Rogério Fernandes

Personal information
- Full name: Rogério Vaz Afonso Fernandes
- Date of birth: 28 August 2002 (age 23)
- Place of birth: Seixal, Portugal
- Height: 1.70 m (5 ft 7 in)
- Position: Right-back

Team information
- Current team: Real

Youth career
- 2012–2018: Arrentela
- 2018–2021: Casa Pia

Senior career*
- Years: Team / Apps / (Gls)
- 2021–2023: Casa Pia / 3 / (0)
- 2022: → Praiense (loan) / 11 / (0)
- 2023: Praiense / 8 / (0)
- 2023–: Real / 4 / (0)

International career^{‡}
- 2023–: São Tomé and Príncipe / 1 / (0)

= Rogério Fernandes =

Portuguese footballer

Rogério Vaz Afonso Fernandes (born 28 August 2002) is a professional footballer who plays as a right-back for Real. Born in Portugal, he plays for the São Tomé and Príncipe national team.

==Professional career==
Fernandes is a youth product of Arrentela, before moving to Casa Pia's youth academy in 2018. On 20 May 2021, he signed his first professional contract with Casa Pia.
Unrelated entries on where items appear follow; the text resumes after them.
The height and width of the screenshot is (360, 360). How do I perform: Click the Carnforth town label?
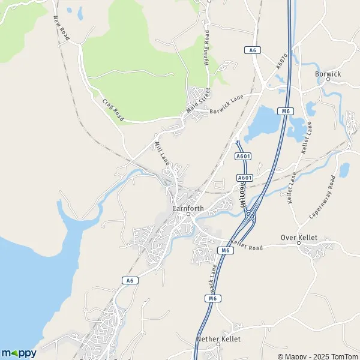[188, 208]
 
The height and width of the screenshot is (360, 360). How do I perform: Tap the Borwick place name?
[328, 73]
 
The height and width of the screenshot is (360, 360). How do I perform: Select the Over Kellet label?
[299, 238]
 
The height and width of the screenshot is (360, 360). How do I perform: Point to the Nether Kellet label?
[218, 339]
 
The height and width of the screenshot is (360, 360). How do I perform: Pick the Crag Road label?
[112, 110]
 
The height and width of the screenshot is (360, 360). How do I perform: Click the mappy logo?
[19, 353]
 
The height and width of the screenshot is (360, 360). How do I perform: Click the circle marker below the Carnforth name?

On 31 January 2021, he was loaned to Praiense in the Portuguese fourth division. He returned to Casa Pia for the 2022–23 season, as they were newly promoted to the Primeira Liga.

==International career==
Born in Portugal, Fernandes is of Santomean descent. He was called up to the São Tomé and Príncipe national team for a set of 2023 Africa Cup of Nations qualification matches in September 2023.

==Personal life==
Fernandes' twin brother, Ricardo, is also a professional footballer.